Bu rüyayı görenler çok. Ergenekon işi fiyasko ile sonuçlansa bayram edecek olanların sayısı az değil.
 

 Bunu, bugüne kadar kimi manşetlerden, kimi sütunlardan görerek geldik. Davanın başladığı gün Silivri'de yaşanan kaos da, en çok o çevreyi umutlandırdı.

-İşte, Ergenekon hikayesini uyduranlar her şeyi ellerine yüzlerine bulaştırmışlardı! Olay, medyaya "kaos" biçiminde yansıyacak, bu da davanın negatifine eklenecekti. Bu dava, daha baştan yargı ötesi bir damga yiyecekti. Evet, böyle, o çevreyi umutlandıracak şekilde yansıdı medyaya ilk gün, ama bu iş, öyle bir mahiyet taşıyor ki, bu davanın fiyasko ile bitmesi dahi, pek bir şeyi değiştirmeyecek.

Türkiye'nin hafızası ve şu ana kadar medyaya yansıyan dava dosyası ile ilgili bilgiler, ortada, kökünün kazınması gerekli bir urlaşma olduğu kanaatini "en derin" şekilde zihinlere kazıdı. Aktörler şu veya bu olabilir, ama derinlerde seyreden bir urlaşma var ki, Türkiye, on yıllardır bunun bedelini ödüyor. Ve bundan sonra yaşanacak her krizde, adres o urlaşma olacak.

Toplum orada adı geçen aktörlere bakacak. Orada adı geçen aktörlerin her davranışı, gelip Ergenekon'a eklemlenecek. Şöyle bir bakalım: Doğu Perincek'le Öcalan'ın samimi pozları hafızalardan siliniyor mu? Bazı generallerin Öcalan'la görüştüğü iddiası kayboluyor mu?

PKK - Ergenekon ilişkisindeki soru işaretlerini silmek mümkün oluyor mu? Diyarbakır'da, 2008 ekiminde gerçekleşen kepenk kapatma olayı, hemencecik nasıl da Ergenekon'la irtibatlandırılıverdi? Eşref Bitlis unutuluyor mu?

Susurluk kapanıyor mu? Maraş, Çorum, Sivas olaylarındaki bit yeniği ortadan kalkıyor mu? Ümraniye bombaları ile Cumhuriyet'e atılan bombaların aynılığı nasıl unutulur?

Alpaslan Arslan, Muzaffer Tekin, Veli Küçük fotoğrafları nasıl hafızalardan silinir?

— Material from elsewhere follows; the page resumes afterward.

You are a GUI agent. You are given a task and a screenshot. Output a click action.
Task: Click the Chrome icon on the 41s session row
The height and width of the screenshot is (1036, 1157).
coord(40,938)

Abdi İpekçi'yi öldüren Ağca kimdi, kimlerle bağlantılıydı, sorusu yıllar sonra tekrarlanmıyor mu? İşte özel timci bir Ayhan Çarkın TV ekranına çıkıyor ve "Çatlı'yı kullandılar, öldürdüler" deyiveriyor. Hatta açık açık "Ben bin kişiyi öldürmüş olabilirim" diyor. Acaba bu bin kişi içine kim giriyor ve Ayhan Çarkın bu bin kişiyi öldürürken kimlerden emir aldı, sorusu ortadan kalkar mı? İşte Avni Özgürel söyleyip duruyor: Bu Öcalan'ın daha yola çıkışta MİT'le yolları kesişmişti.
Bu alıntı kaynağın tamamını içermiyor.